Proposed Research Concept

Neuroradiology

Head of Department:
Prof. Dr. med. Arnd Dörfler

To develop a platform which allows a central analysis and data management for DSC-MRP, DCE-MRP or combined perfusion studies with Gadovist®.

Tasks to Perform

  • To establish and to provide a harmonized acquisition paradigm to be used in the different available study concepts and to guide new submissions
  • To scientifically compare different postprocessing software approaches and to evaluate their consistence and reproducibility with the available study data
  • To establish a roadmap or standard algorithm on how to acquire and to process
  • Planning and testing of a centralized perfusion data evaluation to assist local and centralized blinded reads
  • Data pooling of the different studies to allow for larger scale data analysis
  • To establish and organize a perfusion expert board including also perfusion assessment in other organs – e.g. breast and / or prostate
  • To evaluate new trends in the acquisition and post-processing of T1 dynamic data

Harmonization of the Acquisition Paradigms

As there are several IIS studies on the use of Gadovist® as contrast media for perfusion and T1dynamics currently planned and initiated, there is a need for a centralized organization and guidance of these studies.

To achieve reproducible and comparable results and to allow the pooling of the results from different studies, the following prerequisites in respect of the data acquisition have to be fulfilled:

A harmonization of the used perfusion sequences – type of sequence, temporal resolution, number of repetitions etc. - to be used for data acquisition and to fit into the planned post-processing algorithms

A standardization of the injection strategies- amount of contrast media, use of power injection, injection speed, saline flush – specific for the use of Gadovist®

The results from the expert panel discussions will enter into the standardized protocol

Standardization of the Data-Processing

To achieve an algorithm to post-process the DCE and DSC MRP data it is first necessary to establish and continuously expand a “Perfusion Platform/Database” including source data of different study populations in a homogeneous data quality allowing for secondary analysis/post-processing

The data will be used to normalize for variations and to establish a standardized data analysis including post-processing of raw data, pre- and post-processing. For this study task we will use a research software tool that allows for a free adaptation of the parameters and to calculate the data with multiple algorithms

Lately this data standardization will help to develop reproducible and comparative parameters for disease assessment.

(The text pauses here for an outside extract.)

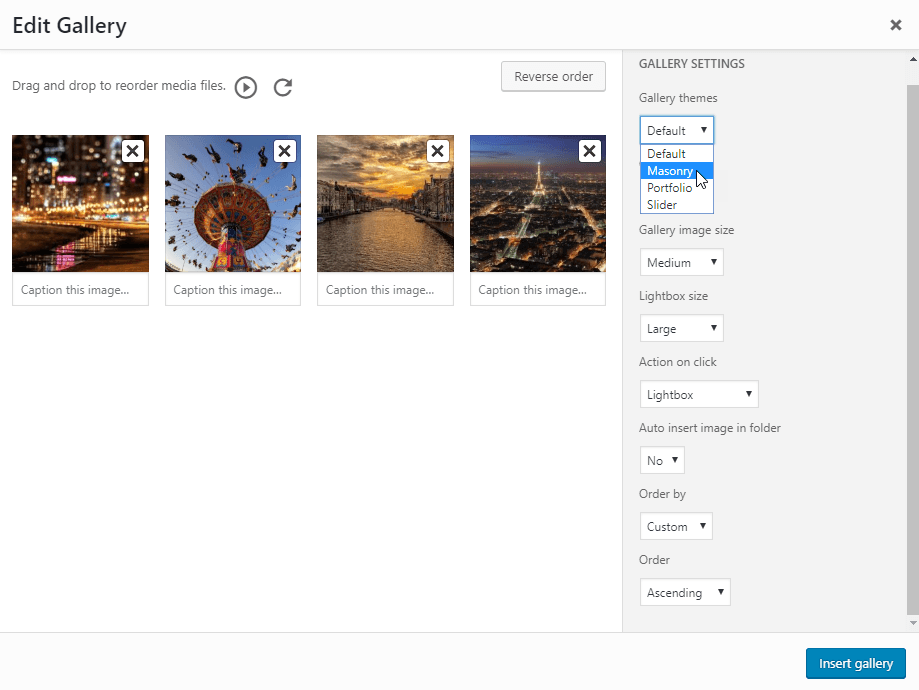Change Auto insert image in folder setting
Viewport: 919px width, 690px height.
point(662,461)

The diseases to evaluate are defined by the individual study proposals listed and described in detail in the protocol files

  1. Brain tumor perfusion study (E. Larsson – Sweden)
  2. Cerebrovascular Disease/Stroke ( A. Dörfler – Germany)
  3. Brain tumor follow-up studies (M. Law – USA, TB Nguyen – Canada)
  4. Dementia/MCI (A. Dörfler - Germany)

Statistical Analysis

The statistical analysis plan is based on a Modeling and Validation approach.

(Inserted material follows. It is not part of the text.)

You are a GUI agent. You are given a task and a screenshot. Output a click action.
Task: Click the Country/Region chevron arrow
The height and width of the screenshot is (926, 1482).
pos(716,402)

The selection of the best perfusion protocol will be done using a modeling step to identify the best perfusion protocol across all patients, indications and scanner types (manufacturer) and to validate the finding with a set of patient data that was not used for modeling. The criteria for selecting the best protocol will be defined within the modeling step due to lack of basic data.

Step 1: Modeling

The data of the four Gadovist studies will be pooled to provide one global homogeneous acquired dataset. In a first step, 33% of the data (about 70 patients) will be selected randomly from the global dataset to be used as modeling dataset. This modeling dataset will be split into 10 equally sized sub-datasets for cross-validation. Nine sub-datasets will be used to identify the best perfusion protocol using criteria that will be selected during modeling. The tenth sub-dataset will be used to calculate the performance of the selected perfusion protocol. This will be repeated for all 10 combinations. The most frequent perfusion protocol selected will be used in the validation step. The modeling dataset is found to be not sufficient in size, when the cross-validation does not allow choosing the best perfusion protocol, e.g. due to instable models. The modeling dataset will then be increased to 50% of the global dataset (about 100 patients) and the procedure repeated. If this is still not sufficient, the modeling dataset will be increased to 67% of the global dataset (about 140 patients).

Step 2: Validation

The validation will be done using data of all patients who were not part of the modeling. This step will be performed once only. The final chosen perfusion protocol will be applied to the validation dataset to assess its performance. The validation will be done for the whole validation dataset and as subgroup analyses by indication and by scanner type (manufacturer).

Additional Perfusion Data

As the single studies will start at different time points, patient data from the clinical routine as well as from other studies using the standard protocol will be included up to 10% of the proposed total number of patients.

These data will undergo a quality control and later after the project a full analysis if they fit into the concept.